When your dog gets sick, you take him to the vet, where he's given some medicine. But the drugs your dog is taking could be sensed by other dogs, and since dogs are pack animals that rely on their noses, this could turn him into a social outcast. In order to prevent this, we need to understand how animals think.
Researchers are trying to figure out how animals interpret the world. In the UK, Lesley Wiseman-Orr and Jacky Reid have designed a one-page questionnaire for pet owners that can be used to evaluate whether a dog is in pain. The 109 questions cover a dog's appearance, behavior and change in habits to help a vet?and an owner?figure out if the medicine being given to relieve pain is really doing its job. Since animals can't talk (at least not any more), we have to learn how to correctly interpret their body language. We all know that a wagging tail means a dog is happy, but we miss other, more subtle clues.
And what about medicine alienating a dog from other dogs? Veterinarian John Bradshaw says that when you treat a dog with antibiotics, and you risk killing the bacteria that live in its anal sac and produce the individual scent by which it is recognizable to other dogs. In New Scientist, Andy Coghlan quotes Bradshaw as saying, "We don't think of dogs losing their identities as a result of medical treatment."

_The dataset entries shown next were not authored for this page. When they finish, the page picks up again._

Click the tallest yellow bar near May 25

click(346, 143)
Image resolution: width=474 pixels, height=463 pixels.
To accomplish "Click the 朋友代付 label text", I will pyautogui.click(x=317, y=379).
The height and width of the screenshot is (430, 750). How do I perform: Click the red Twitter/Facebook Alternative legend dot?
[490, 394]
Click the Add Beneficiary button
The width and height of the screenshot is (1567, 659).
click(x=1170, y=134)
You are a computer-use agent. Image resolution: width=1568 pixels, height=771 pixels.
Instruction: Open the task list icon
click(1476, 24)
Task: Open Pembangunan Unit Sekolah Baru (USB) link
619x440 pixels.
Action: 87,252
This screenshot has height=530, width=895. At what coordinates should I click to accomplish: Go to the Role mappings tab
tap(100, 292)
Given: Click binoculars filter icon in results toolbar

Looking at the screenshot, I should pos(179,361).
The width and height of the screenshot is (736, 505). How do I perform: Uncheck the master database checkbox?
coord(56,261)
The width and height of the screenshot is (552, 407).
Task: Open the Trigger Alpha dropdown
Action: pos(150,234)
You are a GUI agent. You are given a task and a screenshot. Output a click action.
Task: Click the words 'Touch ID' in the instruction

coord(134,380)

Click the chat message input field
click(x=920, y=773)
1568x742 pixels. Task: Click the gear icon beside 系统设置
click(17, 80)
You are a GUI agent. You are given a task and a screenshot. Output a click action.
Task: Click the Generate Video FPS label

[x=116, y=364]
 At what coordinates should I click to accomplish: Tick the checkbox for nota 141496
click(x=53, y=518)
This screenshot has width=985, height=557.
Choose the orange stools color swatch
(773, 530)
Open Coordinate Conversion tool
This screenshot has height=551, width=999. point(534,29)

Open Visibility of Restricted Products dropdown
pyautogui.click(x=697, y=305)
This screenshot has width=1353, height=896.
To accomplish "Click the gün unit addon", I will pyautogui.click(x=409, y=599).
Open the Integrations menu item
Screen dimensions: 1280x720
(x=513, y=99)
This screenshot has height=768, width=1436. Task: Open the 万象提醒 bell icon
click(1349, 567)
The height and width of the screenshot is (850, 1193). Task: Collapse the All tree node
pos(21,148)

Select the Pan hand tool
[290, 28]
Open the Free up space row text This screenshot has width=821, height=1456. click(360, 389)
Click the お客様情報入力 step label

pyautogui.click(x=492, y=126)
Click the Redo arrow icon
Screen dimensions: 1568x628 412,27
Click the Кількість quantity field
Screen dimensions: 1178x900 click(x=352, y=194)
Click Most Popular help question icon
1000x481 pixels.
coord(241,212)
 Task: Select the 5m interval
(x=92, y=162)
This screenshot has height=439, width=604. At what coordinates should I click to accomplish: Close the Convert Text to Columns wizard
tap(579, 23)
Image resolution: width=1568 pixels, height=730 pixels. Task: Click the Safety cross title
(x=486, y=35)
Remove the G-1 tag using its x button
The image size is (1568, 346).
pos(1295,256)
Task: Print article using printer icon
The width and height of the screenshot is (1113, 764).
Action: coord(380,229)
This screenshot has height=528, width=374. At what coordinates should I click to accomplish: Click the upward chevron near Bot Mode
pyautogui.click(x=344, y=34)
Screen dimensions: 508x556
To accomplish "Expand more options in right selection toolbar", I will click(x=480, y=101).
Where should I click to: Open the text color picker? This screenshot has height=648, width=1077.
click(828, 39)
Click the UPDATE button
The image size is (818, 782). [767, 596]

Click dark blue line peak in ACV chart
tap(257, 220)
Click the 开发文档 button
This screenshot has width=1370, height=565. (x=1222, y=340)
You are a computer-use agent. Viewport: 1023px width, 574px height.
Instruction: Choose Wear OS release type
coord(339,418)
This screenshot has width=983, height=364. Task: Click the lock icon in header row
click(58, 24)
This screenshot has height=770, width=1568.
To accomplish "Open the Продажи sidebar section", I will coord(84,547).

Art credit: freeimages.co.uk
Maybe the way we misunderstand dog signals can teach us something about communicating with aliens. If you're curious about this, the BEST way to learn more may be fiction, since there aren't many good facts to be found. We'll soon post a subscriber interview with Dr. Roger Leir about his latest implant removal, but you can't hear about this?or chat with authors like William Henry?unless you subscribe today!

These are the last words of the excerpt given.